A unas horas de despedir el año, abro los diarios en línea, las redes sociales. Tiempo para gastar las horas que le faltan al agonizante 2015.
Ahí se encuentra lo que cualquiera puede esperar: las aburridas y predecibles letanías que intentan resumir, en apretadas e inexactas versiones, lo mismo las grandes noticias que sacudieron el planeta que los escasos, casi invisibles momentos que le otorgaron un mínimo respiro a este lugar, caótico y a ratos inusualmente esperanzador, que habitamos.
Como el inconsciente acróbata que se lanza a los aires sin red de protección, hojeo las páginas de mi muy personal agenda/diario de 2015; encuentro de todo, apuntes de citas a las que no llegué, cosas que no compré, en otras palabras: casi nada. Así que no me queda más que reconstruir brevemente mi muy personal recorrido por esos 365 días que están a punto de irse a la mierda sideral. Va más o menos así:
1.- Juré que jamás regresaría, y aquí estoy, otra vez, lejos. ¿Lejos de qué? ¿Lejos de quién?
2.- Creo que a tiempo, arrojé al bote de la basura una taza para tomar café cuya leyenda rezaba: «Home».
3.- Leí Weimar entre nosotros, del ex–diplomático y ejemplar ensayista español José María Ridao y me hice una idea clara de que las crisis abarcan la cuenta larga del tiempo.

····················

#### [Problema]
Responde con base en el fragmento:
(a) ¿Qué año está por terminar?
(b) ¿Qué leyenda tenía la taza que fue a parar al bote de la basura?
(c) ¿Quién es el autor de *Weimar entre nosotros*?
Los datos que aparecen a continuación provienen de una fuente distinta.

#### [Datos recopilados]

····················

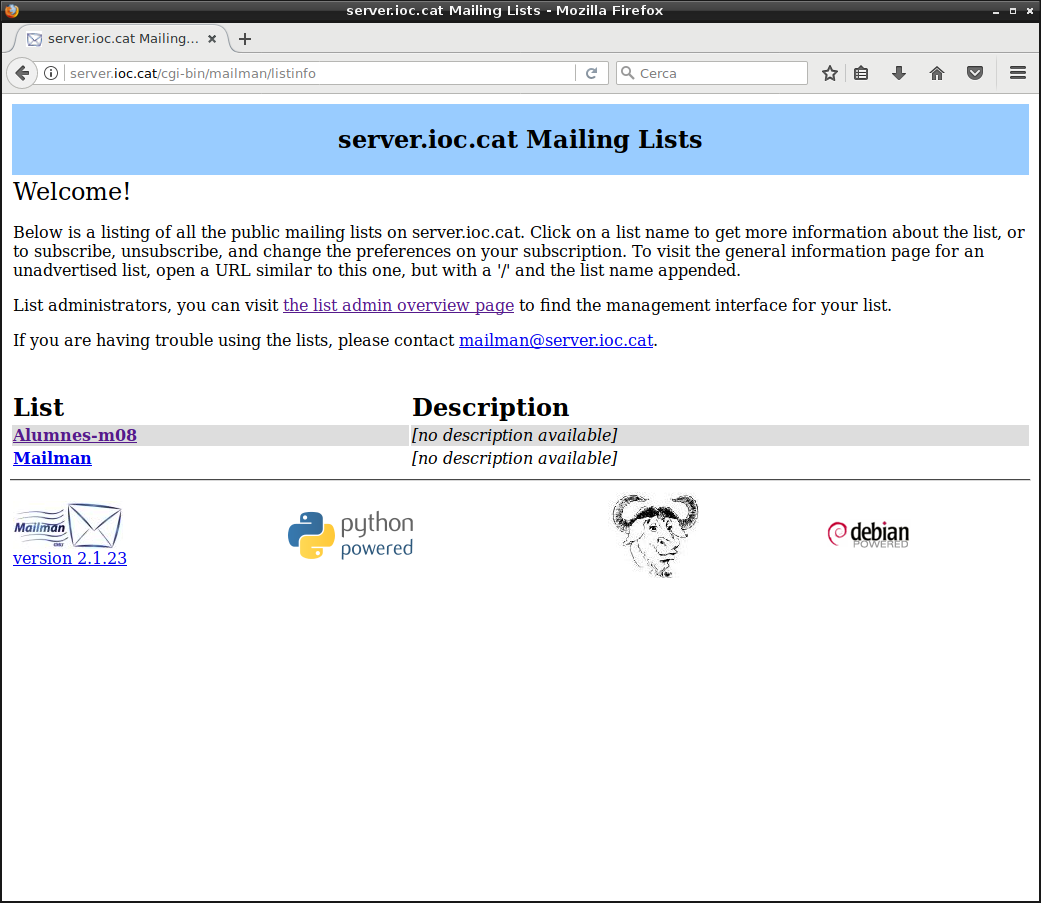Screen dimensions: 1041x903
Task: Click the Pocket save icon
Action: (x=975, y=73)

····················

#### [Respuesta escrita]
(a) 2015.
(b) «Home».
(c) José María Ridao, ex-diplomático y ensayista español.